Business of Games (BoG) is our regular series looking at the business of games from the perspective of the gamer.
The NPD Group has released the year end sales results for the board game industry and their really quite encouraging. In a year where the overall toy segment was down 3%, board games were up 6%. This has led to a rash of opinions indicating that this is part of the continued rise of board games and that they are now ready to overthrow video games or some such. Before we completely disabuse this notion, its worth pointing out that we’re all very pro-board game around here, just not at the expense of actual facts.
The fact of the matter is that the board game industry had its best year in 2006, with sales of $802.2MM – a solid 13% increase over 2005. Then, in 2007, sales slack off significantly, dropping over 9%. This is the data point that everyone seems to miss – in a year that many consider to have been one of the best in board gaming history, overall sales went down. To be honest, I have no idea what to make of this event – while it certainly corresponds to the beginning of the economic downturn (the publicly visible part at any rate), it makes the 2008 increase fairly surprising – an increase of 6% (just shy of the $800MM mark) [for those who are curious, there aren't actual numbers for the board game market prior to 2005 as far as I can tell, just the occasional estimate, as low as $400MM in 2003].
So what’s behind the oscillation in game sales? Its hard to say for sure, but I think we can rule out momentum – if board games were truly benefitting from a momentum affect, we wouldn’t see those dips (and before you bring the recession back into the equation, check out the 2008 numbers). As for the global recession, this seems unlikely to have a significant impact on overall sales either, especially given the recent interviews Tom Vasel completed as part of the Dice Tower‘s recent interview series (for those who missed it, Tom ended each interview asking about the downturn’s impact on the interviewee’s business – nearly every single person said they hadn’t seen much, if any, impact). I’m not sure the board game business is evergreen, but it does seem fairly recession resistant.
Part of me wants to say that this is a result of advertising or kick-butt work by retailers, but I’m having a hard time seeing that right now – with more and more retailers going under (see the forums at RPG.net and BoardGameGeek for evidence of this) and advertising almost non-existent, there’s little chance that either of these has played that significant a factor. Its entirely possible that the board game market may be cyclical – it certainly wouldn’t be the only entertainment segment that was cyclical in nature.

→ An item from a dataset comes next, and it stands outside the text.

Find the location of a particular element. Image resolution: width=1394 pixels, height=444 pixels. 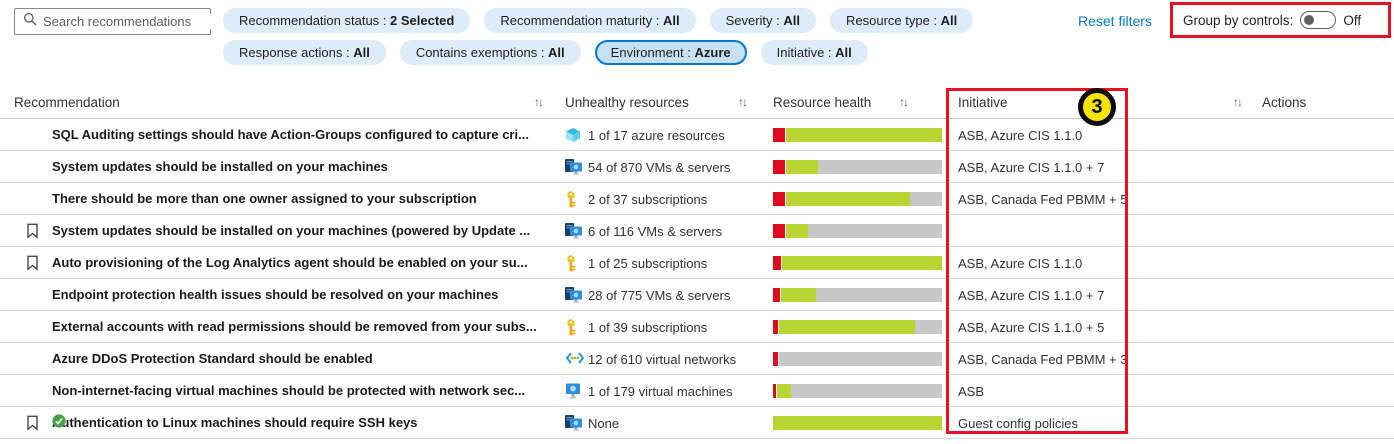

vnet-icon is located at coordinates (575, 360). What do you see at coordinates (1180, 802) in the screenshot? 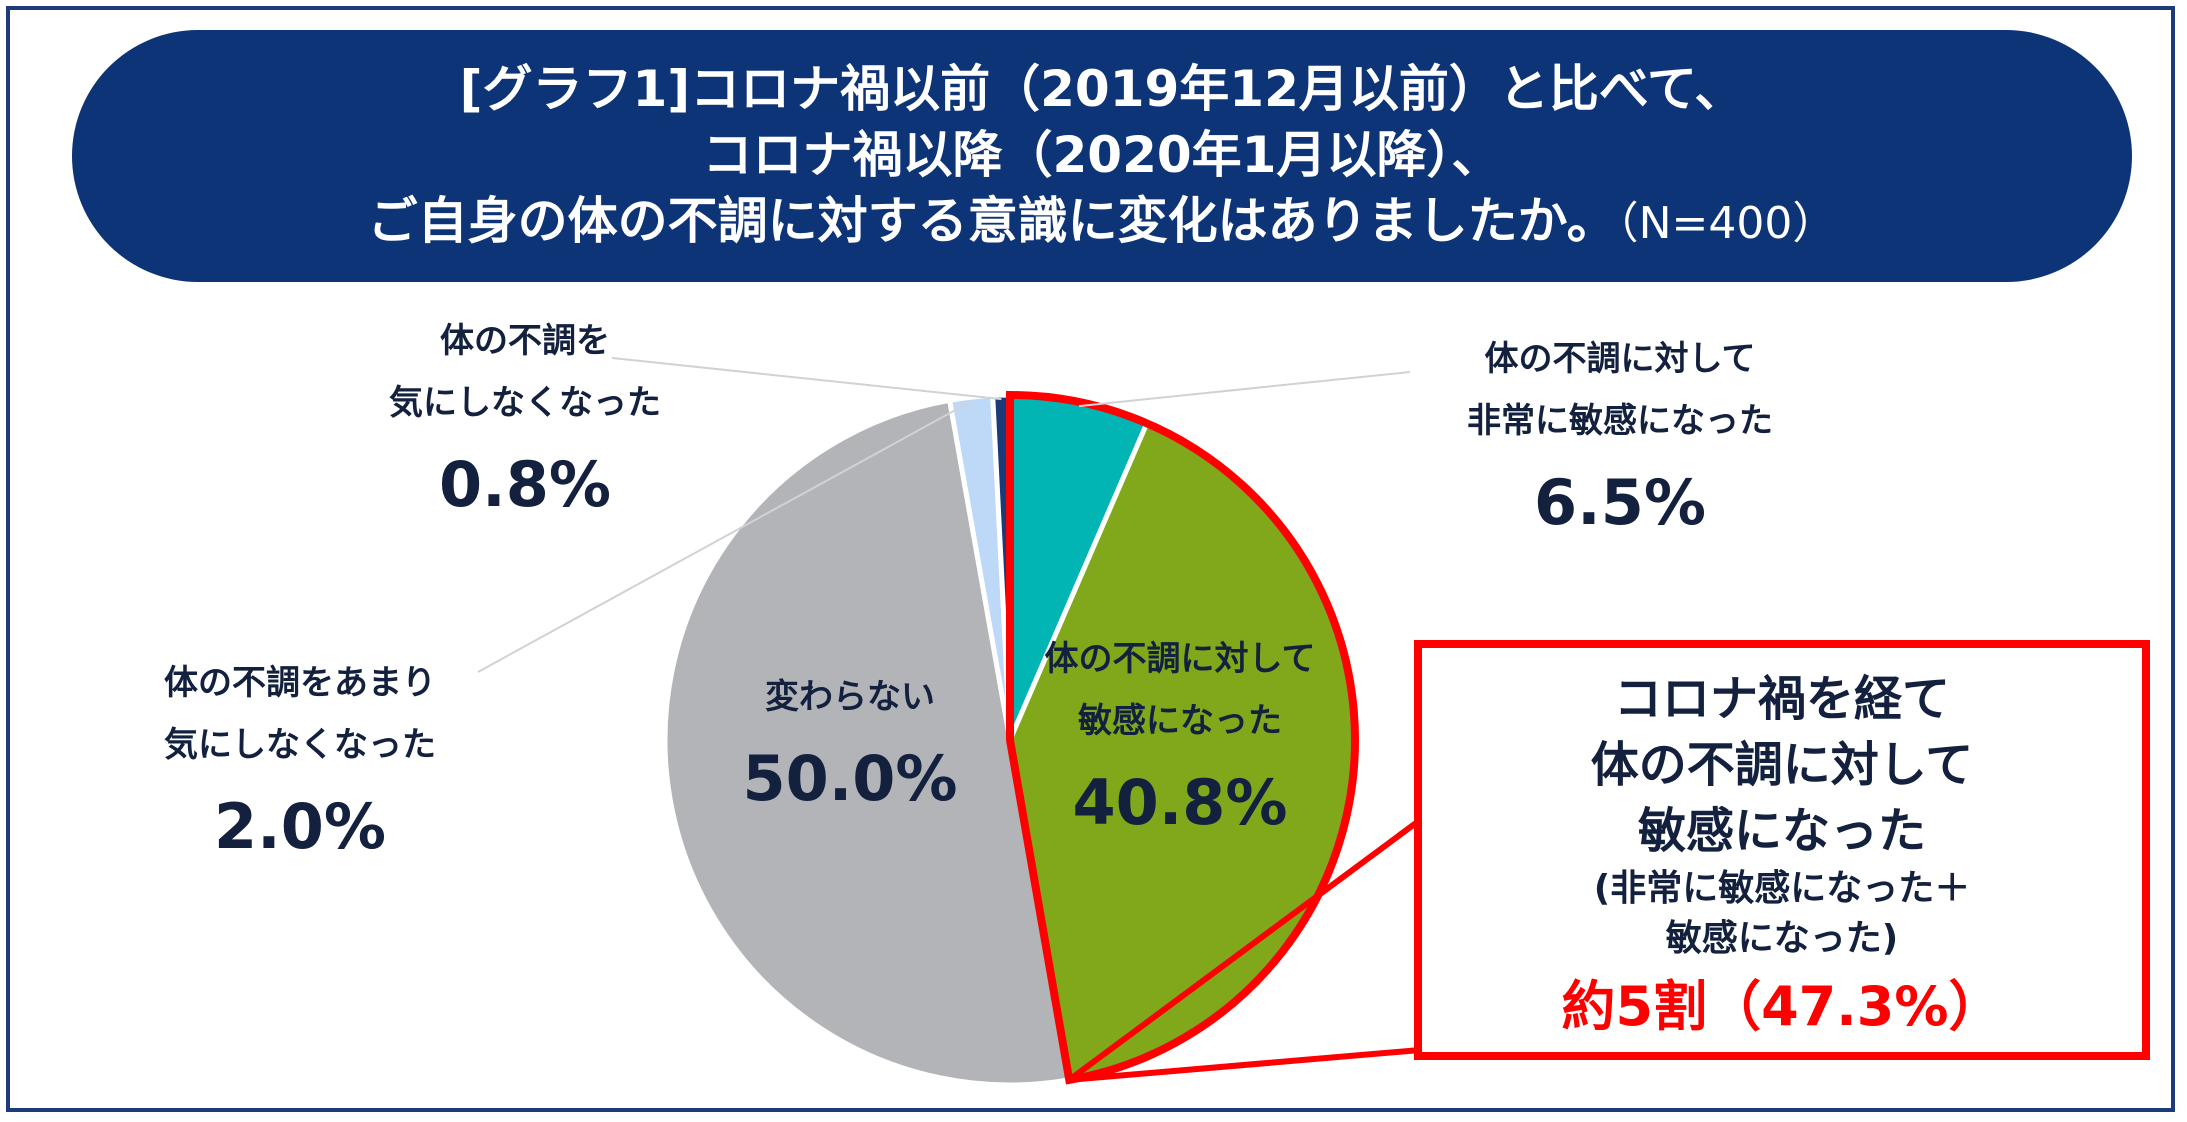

All that said, I have a feeling that the answer may be more basic – mainstream acceptance. For those who haven’t noticed, hobby board games are showing up in more and more channels – especially booksellers like Barnes & Noble, Books-a-Million and Borders. With smaller publishers like Northstar Games and Out of the Box getting distribution deals with mega-chains like Target, the number of board games that appeal to adults has never been more visible. Do I have any data for this particular position? Nope – most industry research just doesn’t get to that level of detail. However, the timing is right and given that mass market retailers are much more susceptible downturns in the broader economy, we may have a situation where there is a baseline portion of board game sales that are supported by traditional hobby channels and purchases for children/families with the fluctuations occurring because of external factors impacting hobby game purchases within the mass market channels. If this theory is correct, then the base board game business is about 700-750MM in the US (assuming some modest growth rate) with 50-100MM made up through hobby sales in the mass market channel. To put this in perspective, video game sales for 2008 were a touch over $21B in 2008, with only about 10-20% of that coming from dedicated channels (which are similar for purposes of this discussion to your FLGS [Friendly Local Game Store]).
Thanks for doing articles like this.
One thing that has caused me to buy several board games within the last couple of months has been the YouTube video series “Tabletop” by Wil Wheaton. Watching his videos has brought me into contact with board games I never knew existed.